Yipirinya School, founded in 1978, is one of the few genuinely Independent Aboriginal Schools in Australia, both founded and controlled by Indigenous Elders. It takes its name from the caterpillar dreamtime of the Arrernte people of Central Australia.
It was established as a two–way school, bi-lingual and bi-cultural, to teach white man’s way following the Northern Territory Curriculum, and also to keep Indigenous language and culture alive. It teaches four Indigenous languages and is perhaps the only school in Australia to do so.
The School caters for the Aboriginal children from the town camps and outstations of Alice Springs, some of the most disadvantaged children in Australia. Sadly, in this background, poverty and overcrowding, abuse and neglect are common; alcohol and violence are endemic.
The School is a family school with a Child Care Centre for two and three year olds, a Pre-School for four year olds, a full primary school from Kindergarten to year 6, and a secondary or middle school from years 7 – 10. It has an enrolment of approximately 200 students.
The School has many challenges. As an independent school it is not entitled to full government funding but its parents cannot afford to pay fees, so it is financially handicapped at the start. It is also caught in the funding “blame game” between Federal and Territory governments and its limited classroom funding has to stretch to cover all its needs and initiatives. Its facilities and resources are severely curtailed by its finances.
The School’s students are also seriously disadvantaged by their background and poor living conditions. Health and nutrition issues abound and there is a high incidence of trauma related problems. Families are very mobile and attendance rates are poor - the School struggles to achieve a 60% average. All Yipirinya students are learning English as a second or third, or indeed foreign language. These factors are not conducive to literacy and numeracy attainment.
Yipirinya School Council recently approved the nomination of renowned singer and actress Jessica Mauboy as official Ambassador for the School.
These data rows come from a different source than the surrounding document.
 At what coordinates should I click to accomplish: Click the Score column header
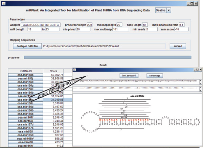tap(53, 71)
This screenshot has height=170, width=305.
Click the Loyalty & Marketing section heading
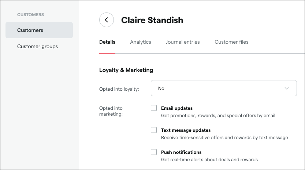point(126,70)
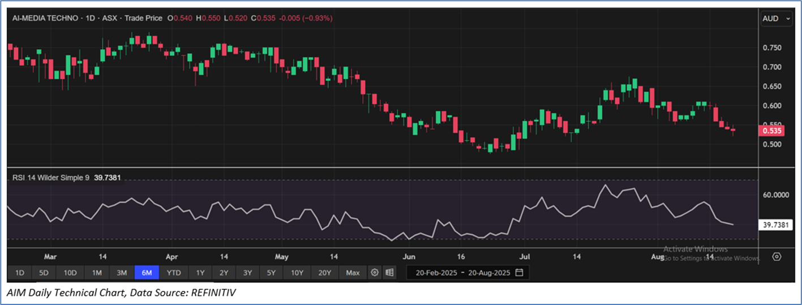Switch chart to YTD range

(x=174, y=273)
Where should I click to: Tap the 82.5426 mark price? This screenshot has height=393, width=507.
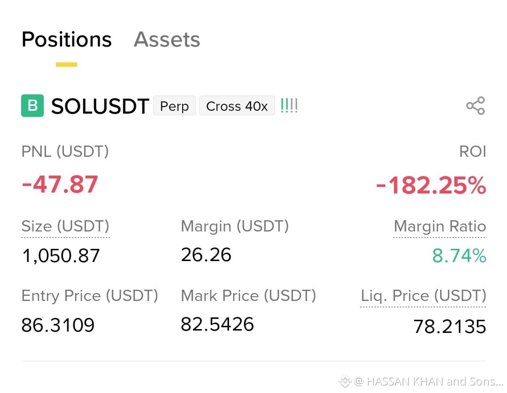217,324
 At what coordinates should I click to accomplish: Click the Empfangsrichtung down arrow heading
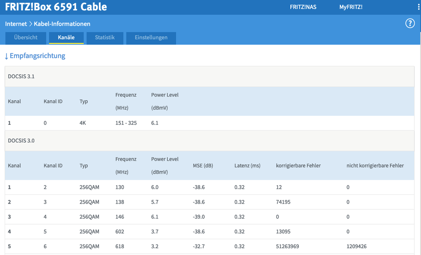tap(35, 56)
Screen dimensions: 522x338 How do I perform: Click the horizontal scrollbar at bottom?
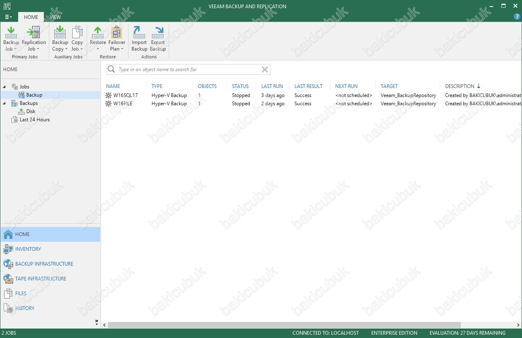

Yipirinya School Principal, Ken Langford-Smith said, “ The children adore Jessica and she is a great role model”.
Jessica Mauboy responded, “The children are lovely and I want to make this Indigenous Organisation the focus of my charity.”
Jessica’s Manager, David Champion, explained that the arrangement meant that Jessica would do all she could to promote the School and assist in fund-raising. Plans were being made to record the school song together, songs for the Honey Ant Readers and to create a children’s book.
Jessica and her team would also promote the School’s “Caterpillar Collages” project - its aim to provide cottage-boarding facilities at the School as a refuge for Aboriginal children at risk or in need in the town camps and outstations of Alice Springs.
Jessica has made a number of visits to Yipirinya in the last couple of months and the School is pleased to announce there will be many more to come.